Lucas ist zwar überzeugt, dass die Digitalisierung unumgänglich ist, mahnte aber zur Vorsicht: „Es ist nicht garantiert, dass ein Patient durch ein Video die richtige Anwendung sicher erlernt.“ Auch Dr. Armin-Farid Aly von der Bundesärztekammer sieht das kritisch, denn bevor ein Patient ein Video zur richtigen Anwendung im Internet suche, müsse ihm zunächst bewusst sein, dass er etwas falsch mache – hierzu brauche es den direkten Kontakt mit einem Arzt oder Apotheker. Die Digitalisierung dürfe schließlich nicht dazu führen, dass Menschen mit administrativen Aufgaben ausgelastet würden, während Maschinen die persönliche Beratung übernehmen.

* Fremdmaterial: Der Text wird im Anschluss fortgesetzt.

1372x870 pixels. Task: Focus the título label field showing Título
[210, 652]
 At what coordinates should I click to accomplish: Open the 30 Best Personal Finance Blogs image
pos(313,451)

Aly und Jana Hassel von der BSG Selbsthilfe betonten außerdem, wie wichtig es sei, Patienten aktiv in den digitalen Wandel einzubinden. Denn um Arzneimittelsicherheit zu erreichen, brauche es verschiedene Stellschrauben, schließlich gehörte neben der richtigen Wahl der Medikamente auch im Hinblick auf Wechselwirkungen auch die Therapietreue hinzu. So würden Patienten beim Arzt zum Beispiel häufig dazu tendieren, nur verschreibungspflichtige Medikamente aufzulisten, obwohl auch OTC-Arzneimittel Nebenwirkungen hätten und Wechselwirkungen auslösen könnten.